Cardinal Joseph Bernardin celebrates the burial Mass for thousands of aborted unborn babies in 1988.
Cardinal Joseph Bernardin celebrates the burial Mass for thousands of aborted unborn babies in 1988.

On March 9, Illinois Governor Patrick Quinn signed legislation ending the use of the death penalty in the State of Illinois. Quinn cited statements by the late Cardinal Joseph Bernardin, as well as his reading of the Bible, as “very helpful in reflecting on this issue.”

Quinn drew his inspiration for his position on the death penalty from Fr. Alphonse Spilly’s biography of Bernardin, The Gift of Peace, which focuses on the cardinal’s struggle with a false accusation and with cancer.
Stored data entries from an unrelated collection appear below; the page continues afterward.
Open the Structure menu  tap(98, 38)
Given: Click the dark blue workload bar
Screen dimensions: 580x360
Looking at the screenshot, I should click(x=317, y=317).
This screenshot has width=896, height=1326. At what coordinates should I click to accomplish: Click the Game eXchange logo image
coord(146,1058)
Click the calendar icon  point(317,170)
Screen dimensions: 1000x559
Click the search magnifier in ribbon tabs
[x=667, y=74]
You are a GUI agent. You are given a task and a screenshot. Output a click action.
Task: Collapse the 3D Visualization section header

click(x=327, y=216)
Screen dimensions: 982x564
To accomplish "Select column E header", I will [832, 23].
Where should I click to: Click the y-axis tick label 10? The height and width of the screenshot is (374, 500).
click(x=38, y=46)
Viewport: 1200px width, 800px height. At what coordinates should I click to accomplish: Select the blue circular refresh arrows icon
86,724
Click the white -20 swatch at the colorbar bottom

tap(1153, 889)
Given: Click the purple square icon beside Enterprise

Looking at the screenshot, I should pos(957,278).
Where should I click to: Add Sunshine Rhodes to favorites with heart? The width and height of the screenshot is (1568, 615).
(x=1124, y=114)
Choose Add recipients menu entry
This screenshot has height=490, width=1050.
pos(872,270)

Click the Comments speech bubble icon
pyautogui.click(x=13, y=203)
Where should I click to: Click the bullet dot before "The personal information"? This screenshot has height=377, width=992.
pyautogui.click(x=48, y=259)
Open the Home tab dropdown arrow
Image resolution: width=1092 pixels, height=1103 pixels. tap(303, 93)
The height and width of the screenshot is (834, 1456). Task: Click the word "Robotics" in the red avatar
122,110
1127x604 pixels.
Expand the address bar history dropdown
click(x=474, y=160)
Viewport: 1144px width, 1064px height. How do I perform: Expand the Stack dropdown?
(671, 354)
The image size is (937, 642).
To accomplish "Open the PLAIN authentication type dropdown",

Although The Gift of Peace does not address the issue of the death penalty, it is a fact that Cardinal Bernardin spoke of the death penalty as an attack on the value of human life as part of his theory of the consistent ethic of life. He stated, speaking as the director of the U. S. Catholic Bishops’ Pro-Life Secretariat, “We have also opposed the death penalty because we do not think its use cultivates an attitude of respect for life in society.”

But as a Catholic and an abortion advocate, Quinn must have come across statements by Cardinal Bernardin about abortion as an attack on human life. In fact, Cardinal Bernardin’s Consistent Ethic of Life (Fordham University, December 6, 1983), which links abortion and the death penalty as attacks on human life, frequently made headlines in the secular newspapers of the 1980’s and 1990’s. It would be nearly impossible for a public figure to avoid knowing what Cardinal Bernardin thought about abortion.

Specifically, in his address at Forham, Bernardin stated, “Because the fetus is judged to be both human and not an aggressor that Catholic teaching concludes that direct attack on fetal life is always wrong. This is also why we insist that legal protection be given to the unborn.”

In his statement for Respect Life Sunday, October 1, 1989, Bernardin said, “Today the recognition of human life as a fundamental value is threatened. Nowhere is this clearer than in the case of elective abortion. At present in our country this procedure takes the lives of over 4,000 unborn children every day and over 1.5 million each year.”

Bernardin’s personal concern for the plight of the innocent unborn led him to officiate at a burial service for 5,000 aborted babies at Queen of Heaven Cemetery in Hillside, Illinois on July 30, 1988. He said at that time that he was simply performing a corporal work of mercy—burying the dead.

It would be disingenuous of Governor Quinn to use Cardinal Bernardin as part of his rationale for eliminating the death penalty, and disregard the cardinal’s myriad of statements against abortion.

Let us pray that now that Governor Quinn has discovered Cardinal Bernardin’s deep respect for human life, he will apply it consistently in his own political life and change his attitude about abortion. All things are possible—even the conversion of a politician from pro-abortion to pro-life.